The phrase "doctor shopping" has taken on a very negative meaning in recent years. Today, it typically refers to visiting multiple physicians or health care providers in an attempt to obtain multiple prescriptions for the same drug.
Visiting more than one doctor certainly isn't illegal. Nor it is unlawful to receive prescriptions from more than one provider. However, the problem comes in when the second physician isn't aware that you already received a prescription from the first physician.

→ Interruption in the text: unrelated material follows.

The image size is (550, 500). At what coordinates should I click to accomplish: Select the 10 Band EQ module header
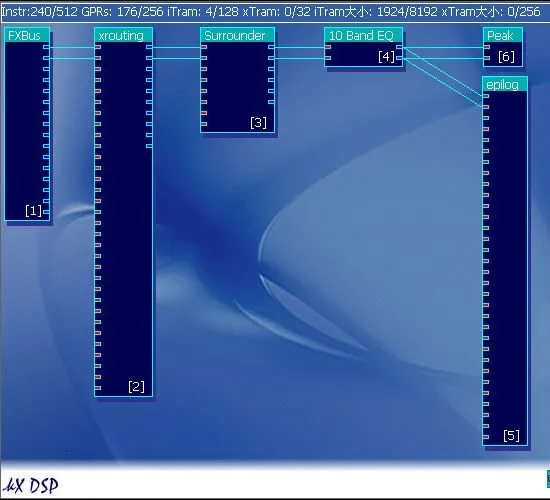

Trying to mislead or trick a doctor into giving you more of a controlled substance than you need is considered fraud. In fact, fraudulently possessing prescription medications is one of the most common types of drug crimes in Georgia and in other states across the country.
Why is it considered such a problem?
Doctor shopping is a serious problem for several different reasons. One reason is that it can easily lead to drug overdoses and death. The U.S. Centers for Disease Control and Prevention (CDC) calls it an "unprecedented epidemic" and points out that over the course of only one year, more than 22,000 people died from overdosing on prescription drugs. Most of these drugs were opium-related pain killers such as oxycodone, hydrocodone and methadone.
Another reason is that some people with multiple prescriptions end up selling the extra drugs, creating illegal drug sales and trafficking rings.
What are the consequences of a conviction?
In Georgia, you can face very serious consequences for prescription drug fraud, including years of prison time and heavy fines. This means that if you are charged with this or any other type of drug crime, it's worthwhile to get an experienced criminal law attorney on your side right away. He or she can help you develop the strongest defense strategy possible under the facts of your case.